Thousands mourn Hezbollah military leader

Published Feb 21, 2008 7:46 PM

Tens of thousands of people gathered in Beirut, the Lebanese capital, on Feb. 14 to praise and mourn Hezbollah military commander Imad Mughniyeh, who had been assassinated in Damascus, Syria, two days earlier.


An outpouring in Beirut.
Photos: Al Manar

In contrast to this massive sympathetic outpouring of Lebanese people, the corporate media and imperialist officials, especially in the U.S., have denounced Mughniyeh as a “master terrorist.” But this is how the oppressors have viewed every military leader of the oppressed, from the rebel slave Spartacus in ancient Rome to Nat Turner and beyond.

Mughniyeh was a leader of the military wing of Hezbollah, which has fought Israel’s occupation of Lebanon since 1982. Israel’s secret police, the Mossad, and the U.S. CIA had been hunting him since 1983, when he allegedly planned truck-bomb attacks on barracks housing U.S. Marines and French troops occupying Lebanon. The U.S. had reportedly put a price of from $5 million to $25 million on Mughniyeh’s head.

According to Hezbollah and other anti-imperialist organizations in the region, it was Mossad that carried out the assassination.


Imad Mughniyeh

Sayyed Hassan Nasrallah, general secretary of Hezbollah, eulogized Mughniyeh and praised his role in fighting for liberation, saying that tens of thousands would rise up to replace the martyr.
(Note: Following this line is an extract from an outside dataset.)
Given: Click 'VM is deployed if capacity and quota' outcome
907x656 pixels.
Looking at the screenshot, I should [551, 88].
He called the killing of Mughniyeh “a big mistake” that would be avenged and said the struggle may be extended beyond Israel-occupied territory and Lebanon.
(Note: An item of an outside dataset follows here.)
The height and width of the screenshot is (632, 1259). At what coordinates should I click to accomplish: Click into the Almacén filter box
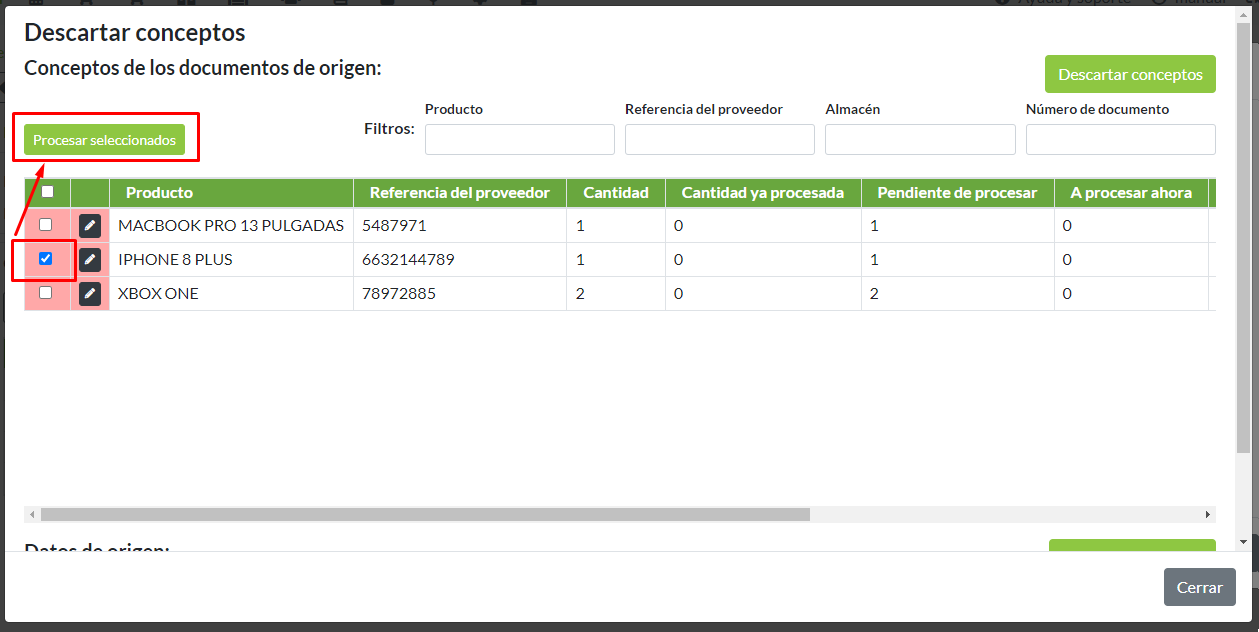click(x=919, y=140)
Nasrallah said that in the war of 2006, Hezbollah exposed the weaknesses of the Israelis. At that time, the Lebanese resistance—a coalition that included other groups, like the Lebanese Communist Party, but with Hezbollah as the leading force—successfully defended Lebanon from an Israeli invasion.

Nasrallah pointed out in his funeral speech that the Zionist leader David Ben-Gurion, a founder of the state of Israel, had written that Israel would fall after its first defeat in a war. He added that the recently released Winograd report—about an inquiry by Israel into the 2006 war—admitted that this war was Israel’s first real defeat. These facts were the basis for Nasrallah’s statement that “The blood of Imad Mughniyeh will eliminate [Israel].”

Reactions from diverse groups condemn Israel, U.S.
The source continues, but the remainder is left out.